Menurut Hassan Hanafi, kata benda berarti substansi, sedangkan
kata kerja berarti aksi. Apabila dipahami demikian, kata salam dalam
Al-Qur’an bisa menunjuk pada sifat damai, substansi damai, dan upaya
menciptakan perdamain. Oleh karena itu, AL-Qur’an tidak hanya berbicara tentang
nilai-nilai perdamaian sebagai gagasan semata, tetapi juga menekankan
pentingnya transformasi perdamaian dalam kehidupan. Kehidupan yang dimaksud
adalah kehidupan manusia baik di dunia maupun di akhirat.
Salah satu ayat Al-Qur’an yang menuntut upaya transformasi
perdamaian adalah terdapat dalam surat Al-Baqarah ayat 208. “Hai orang-orang
yang beriman, masuklah kamu ke dalam Islam keseluruhan, dan janganlah kamu
turut langkah-langkah syaitan. Sesungguhnya syaitan itu musuh yang nyata bagimu.”
Rasyid Ridha menafsirkan ayat di atas bahwa Allah SWT memerintahkan
kaum beriman untuk masuk dalam kedamian secara total. Allah SWT telah memberi
hidayah kepada manusia untuk mentranformasikan perdamaian, kebajikan, dan
kerukunan sebagaimana telah ditetapkan dalam Islam.
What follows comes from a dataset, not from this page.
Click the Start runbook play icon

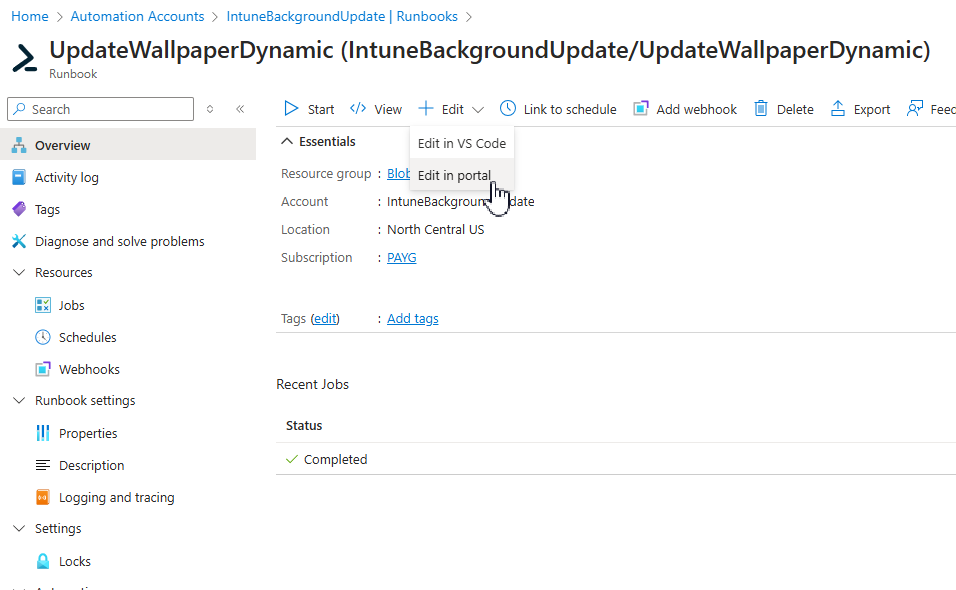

Sedangkan Imam Ibnu Katsir memaknai kata as-silm dengan
agama Islam. Ayat ini dibuka dengan shighat amar yang memerintahkan
orang yang beriman untuk mewujudkan perdamaian. Hal ini secara langsung
melarang hal-hal yang betentangan dengan perdamaian, seperti peperangan dan
pertikaian.
Dari beberapa penafsiran di atas, dapat dikatakan bahwa iman
seseorang tidak akan sempurna sampai ia bisa menegasikan permusuhan dan
pertikaian. Sebab inti dari perkataan para mufassirin tentang Islam adalah “damai”.
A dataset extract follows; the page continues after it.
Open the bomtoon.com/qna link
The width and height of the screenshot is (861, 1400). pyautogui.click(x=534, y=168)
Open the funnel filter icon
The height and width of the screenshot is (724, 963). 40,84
Ayat di atas memiliki makna yang sangat agung. Apabila seluruh
ulama membangun mazhabnya berdasarkan ayat tersebut, niscaya tiada perselisihan
dalam umat. Karean, ayat di atas menuntut kaum beriman untuk melaksanakan
ajaran Islam secara total, dengan mempertimbangkan problematik kehidupan
berbasis Al-Qur’an dan sunnah nabi. Kalaupun ada perbedaan tentunya tidak akan sampai
menimbulkan perselisihan bagi para pengikutnya.
Adapun penyebab konflik dalam sebuah masyarakat adalah meratanya
kebodohan, fanatisme terhadap golongan, dan yang lebih ektrem lagi sebagian
dari golongan menganggap bahwa golongan sendiri yang paling benar.
Damai adalah suasana nyaman yang terbebas dari permusuhan,
kebencian, dendam, dan segala perilaku yang menyusahkan orang lain. Nabi Muhammad
SAW mendefinisikan muslim ideal sebagai muslim yang mampu memberi kedamaian
bagi masyarakat dari perilaku dan komunikasinya. Nabi Muhammad SAW menempatkan
perdamaian pada posisi yang penting dalam Islam, seperti yang ditunjukkan oleh
persaudaraan kaum Anshar dan Muhajirin di Madinah. Semangat persaudaran mereka
melahirkan kedamaian di hati umat Islam yang berimbas pada rasa perdamaian
dalam hubungan sosial, bahkan terhadap orang kafir sekalipun.
Kedamaian hidup, kebagian hidup manusia, sebenarnya dekat sekali
dengan dirinya bahkan sudah ada sejak dia dilahirkan. Tetapi, kenapa mereka
merasa tidak damai? Bahkan jauh dari kedamain? Yang bisa menjawab pertanyaan-pertanyaan
tersebut adalah Islam (agama Islam). Kenapa Islam? Karena inti daripada agama
Islam bahkan ajarannya adalah kedamaian dan kedamaian ini tidak dimiliki oleh
agama lain. Dengan demikian, jika manusia ingin mendapatkan kedamaian dalam
hatinya, kebahagian dalam hatinya semasa hidupnya baik di dunia dan di akhirat
maka berpegang teguhlah kepada agama Allah SWT yaitu Islam.